§ What to produce:
Set down word for word each line from the one containing "Task: Collapse the Sales Cost group" through the end of the records, both included. Do not copy any pictures.

§ Supplied material:
────────

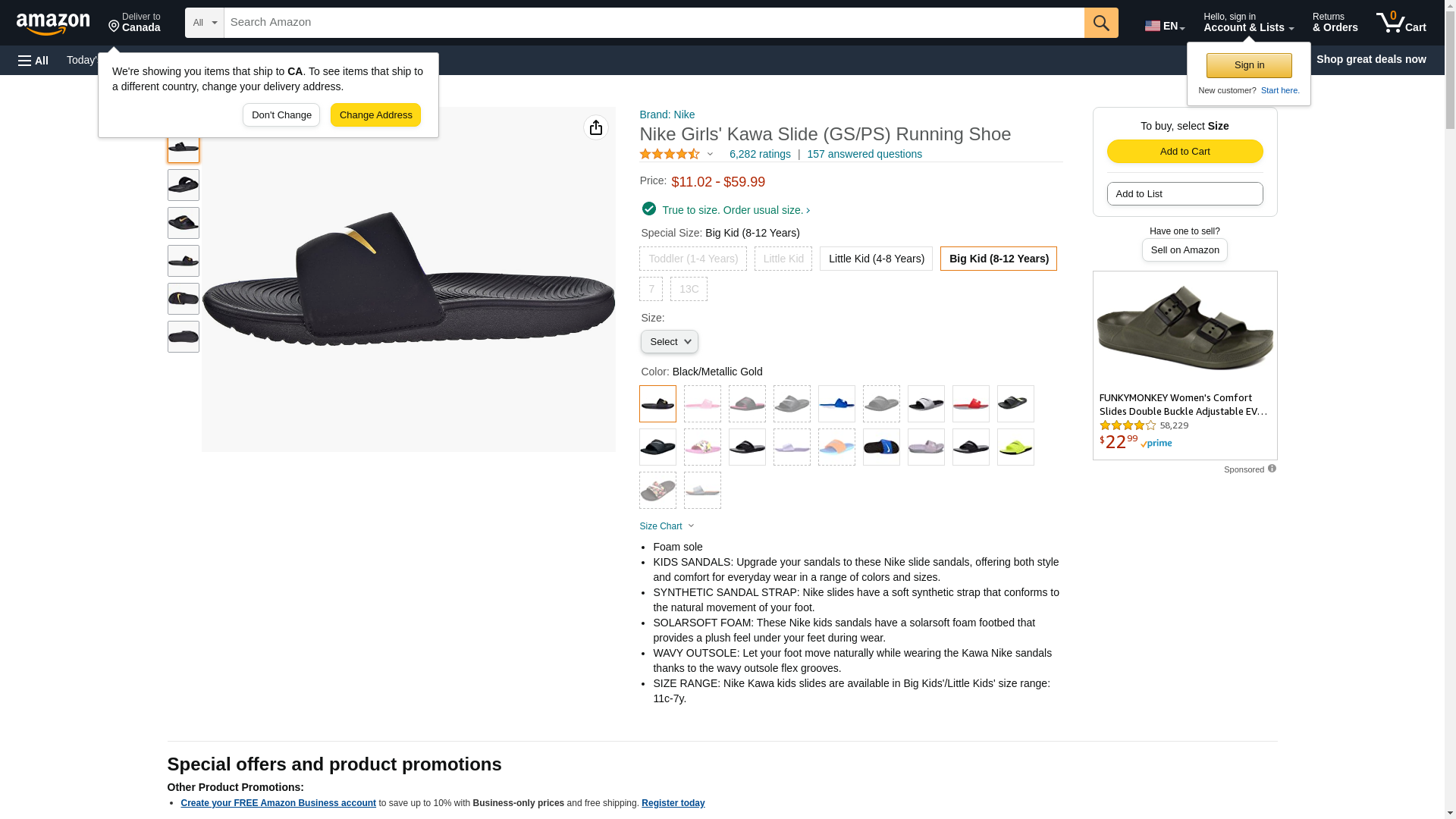Select Little Kid (4-8 Years) size option
This screenshot has height=819, width=1456.
coord(876,259)
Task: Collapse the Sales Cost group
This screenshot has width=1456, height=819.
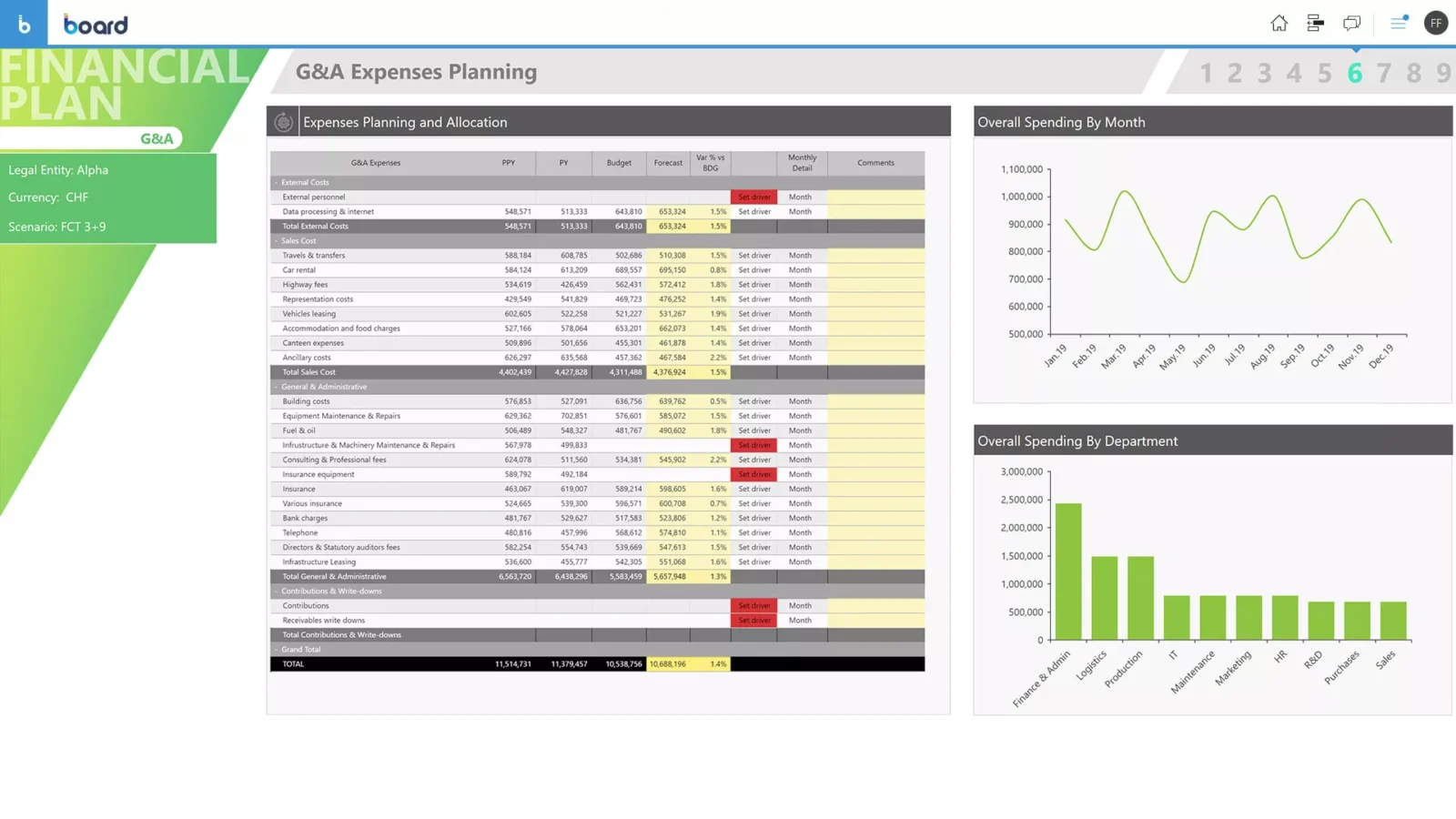Action: (x=276, y=241)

────────

§ Result:
Task: Collapse the Sales Cost group
This screenshot has width=1456, height=819.
Action: (x=276, y=241)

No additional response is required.